建築史上の価値が広く認められているだけでなく、学士会会員に長年愛され続けた建築としても、これからも長く活用されることを願う。
◇新館は解体、高層化
約100年の歴史を持つ学士会館(東京都千代田区)は老朽化による建て替えのため、昨年12月29日を最後に閉館した。新館は解体され、隣接するビルと共同で再開発される。2030年には宴会場や商業施設、オフィスなどが入る高層ビルに生まれ変わる予定だ。

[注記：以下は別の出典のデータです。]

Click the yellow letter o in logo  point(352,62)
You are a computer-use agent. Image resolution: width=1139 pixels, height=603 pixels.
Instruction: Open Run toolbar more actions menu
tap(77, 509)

文化的価値が評価される旧館は東側に7㍍動かし、耐震工事をしたうえで保存される。数々の映画やテレビドラマに登場してきたことでも知られ、TBS系ドラマ「半沢直樹」で堺雅人さん演じる半沢に、香川照之さん演じる大和田常務が土下座する有名な場面は、宴会場の201号室で撮影された。
PROFILE:
栢木まどか(かやのき・まどか)さん
1975年、東京生まれ。東京理科大卒。博士(工学)。同大助教、東大大学院特任助教、文化財保存計画協会特任研究員を経て、2014年より現職。専門は近代建築史。関東大震災の復興建築をはじめ、戦前の都市や建築を研究する。『復興建築 モダン東京をたどる建物と暮らし』(トゥーヴァージンズ)監修。